▶ _WORK TO DO_: Copy the data from the line containing "Спальный мешок Atemi T3 (+10°С) (48, 2300)" through the end of the data, both ends included, with every request line kept as it is. Adjust each answer coordinate by -30.

▶ _EXERCISE MATERIALS_:
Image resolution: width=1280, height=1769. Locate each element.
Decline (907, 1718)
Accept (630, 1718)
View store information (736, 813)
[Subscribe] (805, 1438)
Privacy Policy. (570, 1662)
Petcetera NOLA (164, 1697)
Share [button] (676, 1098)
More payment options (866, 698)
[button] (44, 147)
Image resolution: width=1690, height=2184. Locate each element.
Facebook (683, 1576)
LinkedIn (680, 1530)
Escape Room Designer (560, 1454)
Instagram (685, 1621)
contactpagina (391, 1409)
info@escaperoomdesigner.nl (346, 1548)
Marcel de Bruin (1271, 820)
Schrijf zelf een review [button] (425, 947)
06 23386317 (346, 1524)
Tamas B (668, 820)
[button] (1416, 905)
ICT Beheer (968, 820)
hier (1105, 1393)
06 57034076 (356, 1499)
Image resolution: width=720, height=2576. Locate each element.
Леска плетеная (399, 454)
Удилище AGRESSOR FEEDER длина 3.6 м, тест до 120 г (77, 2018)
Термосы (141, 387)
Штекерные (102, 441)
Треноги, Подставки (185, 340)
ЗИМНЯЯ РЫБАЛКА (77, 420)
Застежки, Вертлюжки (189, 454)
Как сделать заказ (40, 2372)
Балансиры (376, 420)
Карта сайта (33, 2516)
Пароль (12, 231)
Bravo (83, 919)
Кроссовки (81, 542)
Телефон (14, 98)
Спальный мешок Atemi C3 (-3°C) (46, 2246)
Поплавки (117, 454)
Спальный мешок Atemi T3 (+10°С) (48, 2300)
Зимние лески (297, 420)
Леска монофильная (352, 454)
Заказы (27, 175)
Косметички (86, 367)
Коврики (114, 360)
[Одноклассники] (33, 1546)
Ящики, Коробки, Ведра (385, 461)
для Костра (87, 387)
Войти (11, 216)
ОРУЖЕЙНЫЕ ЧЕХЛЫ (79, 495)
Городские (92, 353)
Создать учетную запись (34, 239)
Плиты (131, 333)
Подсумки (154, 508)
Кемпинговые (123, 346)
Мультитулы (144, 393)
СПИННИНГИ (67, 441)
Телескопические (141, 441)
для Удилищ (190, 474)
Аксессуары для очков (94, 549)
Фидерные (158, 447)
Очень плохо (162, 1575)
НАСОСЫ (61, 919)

▶ _TASK RESPONSE_:
Спальный мешок Atemi T3 (+10°С) (18, 2270)
Зимние лески (267, 390)
Леска монофильная (322, 424)
Заказы (-3, 145)
Косметички (56, 337)
Коврики (84, 330)
[Одноклассники] (3, 1516)
Ящики, Коробки, Ведра (355, 431)
для Костра (57, 357)
Войти (-19, 186)
ОРУЖЕЙНЫЕ ЧЕХЛЫ (49, 465)
Городские (62, 323)
Создать учетную запись (4, 209)
Плиты (101, 303)
Подсумки (124, 478)
Кемпинговые (93, 316)
Мультитулы (114, 363)
СПИННИНГИ (37, 411)
Телескопические (111, 411)
для Удилищ (160, 444)
Аксессуары для очков (64, 519)
Фидерные (128, 417)
Очень плохо (132, 1545)
НАСОСЫ (31, 889)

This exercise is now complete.